Personal information
- Full name: Bertrandt Joseph Tobin
- Born: 11 November 1910 North Adelaide, South Australia
- Died: 19 October 1969 (aged 58) Adelaide, South Australia
- Height: 6 ft 2 in (1.88 m)
- Batting: Right-handed
- Bowling: Right-arm fast-medium
- Role: All-rounder

Domestic team information
- 1930-31 to 1930-34: South Australia

Career statistics
| Competition | First-class |
| Matches | 26 |
| Runs scored | 722 |
| Batting average | 16.04 |
| 100s/50s | 0/4 |
| Top score | 61 |
| Balls bowled | 3667 |
| Wickets | 51 |
| Bowling average | 39.03 |
| 5 wickets in innings | 0 |
| 10 wickets in match | 0 |
| Best bowling | 4/31 |
| Catches/stumpings | 17/0 |
- Source: Cricinfo, 27 November 2019

= Bert Tobin =

Australian cricketer

Bertrandt Joseph Tobin (11 November 1910 – 19 October 1969) was a cricketer who played first-class cricket for South Australia from 1930 to 1935.

==Life and career==
The son of a railway official, Bert Tobin lived in North Adelaide. He was educated at Rostrevor College in Adelaide from 1925 to 1928, boarding in his final two years. He was a prominent member of the school's cricket and football teams. He won the South Australian Junior Golf Championship in 1928.

A hard-hitting batsman in the middle or lower order and a fast-medium opening bowler, Tobin stood six feet two inches tall. He made his first-class debut for South Australia in the 1930–31 season just before his 20th birthday. He took his best first-class figures of 4 for 31 against Victoria in the Sheffield Shield in November 1932, when he and Tim Wall dismissed Victoria for 92 and South Australia won by three wickets. He made his highest first-class score of 61 in the next match, against New South Wales.

Despite his good form it was a surprise when he was selected in the Australian team for the Fourth Test against England later that season, as his overall achievements had been moderate: "a useful rather than a match-winning figure in South Australian cricket". He probably owed his selection to his ability to bowl bouncers. In the event he was made twelfth man and was not selected for Australia again.

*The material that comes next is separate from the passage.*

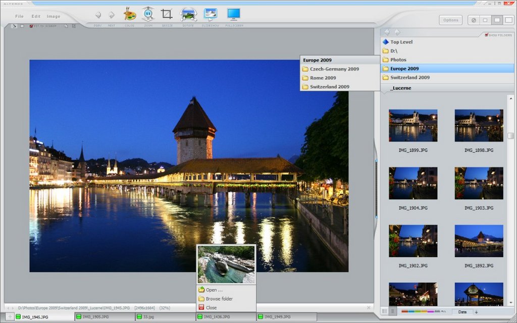Rotate the image using Rotate icon
Viewport: 517px width, 323px height.
point(188,15)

During his South Australian career Tobin worked in the Adelaide sports store part-owned by the cricketer Philip Lee. He left Australia in 1935 to play as a professional for Rishton in the Lancashire League. He remained in the UK, marrying a rich woman and playing club cricket in Scotland. After two decades abroad he returned to Australia, coaching cricket in the Melbourne suburb of Essendon and in Alice Springs.